Short extension 'only possible if MPs say yes to deal'

Close-up of French centrist politician Emmanuel Macron

President Macron has taken a tough stance today, saying the short Brexit extension requested by UK Prime Minister Theresa May is only possible if the UK parliament approves the negotiated deal – otherwise “we will be heading towards a no-deal”.

Taking questions after arriving in Brussels for a European Council summit at which decisions will be made on Brexit, President Macron said the EU could agree a short extension if there is a “yes” vote in the British parliament next week.

“We must be clear, to ourselves, our British friends and our people. Firstly, we’ve been negotiating the withdrawal agreement for two years. It cannot be renegotiated. Secondly, in the event of another ‘no’ vote in Britain, we will be heading towards a no deal. Everyone knows it,” he said.

Such a vote would also be dependent on the MPs being permitted to hold a vote in the first place, since House of Commons Speaker John Bercow said on Monday parliamentary rules mean there cannot be a debate and vote on the deal again after it was rejected for a second time on Tuesday last week, unless something has 'substantially' changed.

Mrs May yesterday wrote to the leaders asking for a short extension, saying she could not accept one longer than the end of June which would require the UK to vote in the EU elections again.

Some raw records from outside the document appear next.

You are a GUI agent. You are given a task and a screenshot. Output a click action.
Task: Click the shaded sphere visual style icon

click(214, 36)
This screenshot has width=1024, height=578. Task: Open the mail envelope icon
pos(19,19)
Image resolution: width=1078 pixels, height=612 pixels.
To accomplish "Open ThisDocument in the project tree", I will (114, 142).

The leaders of the 27 EU states are set to discuss her request this evening.

Mrs May said today she is still “working on ensuring Parliament can agree a deal so we leave in an orderly way”.

This comes as a petition to the UK government and parliament to cancel article 50 and call off Brexit has gathered almost 1,100,000 signatures.

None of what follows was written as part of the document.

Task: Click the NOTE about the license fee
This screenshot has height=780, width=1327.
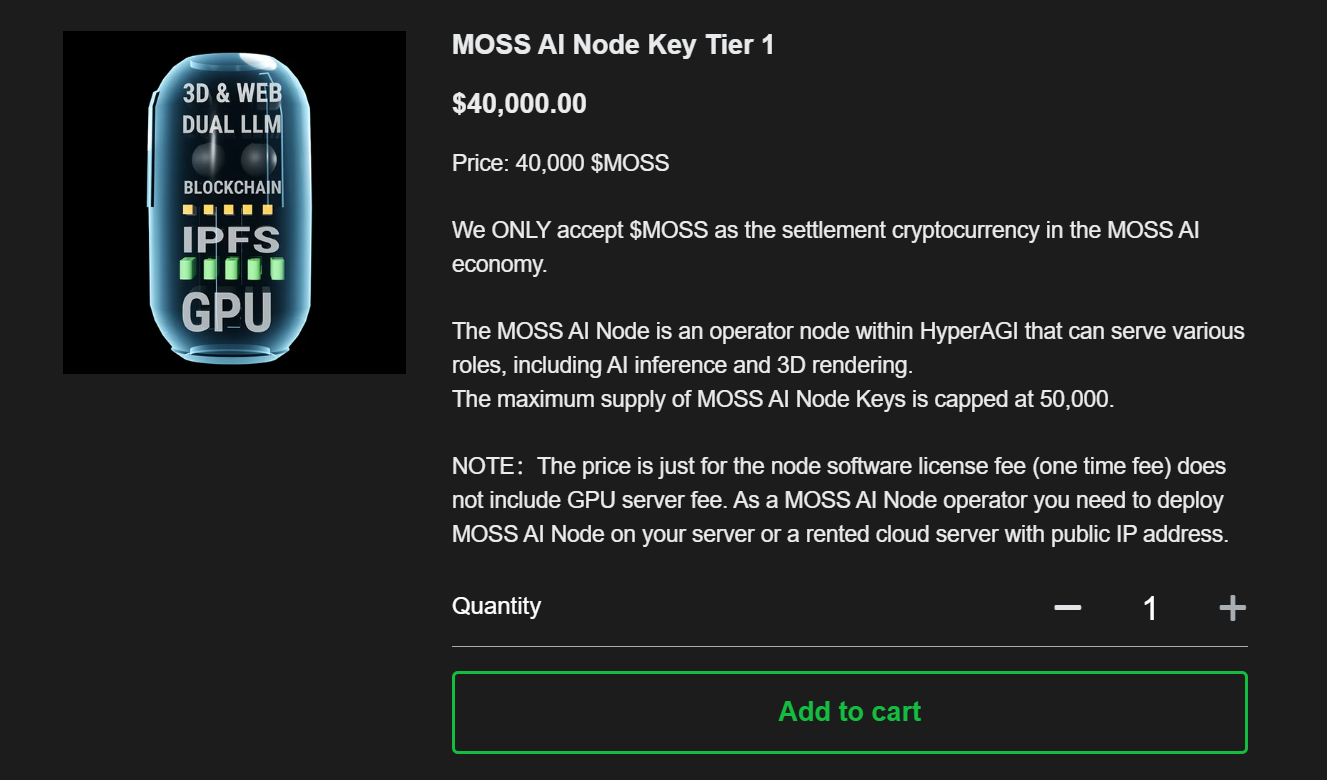Action: pyautogui.click(x=840, y=500)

One week ago, following MPs votes both against the deal and leaving with no-deal, Mrs May put a motion before the UK parliament proposing to seek an extension, which was accepted by 412 to 202.

Her motion noted that if the MPs approved the deal by March 20 [yesterday] she would seek an extension ending on June 30 for purposes of passing necessary legislation before leaving, but that if the MPs had not done so it was highly likely the European Council would require a clear purpose, not least so as to work out how long it should be, and that an extension beyond June 30 would require the UK to elect MEPs.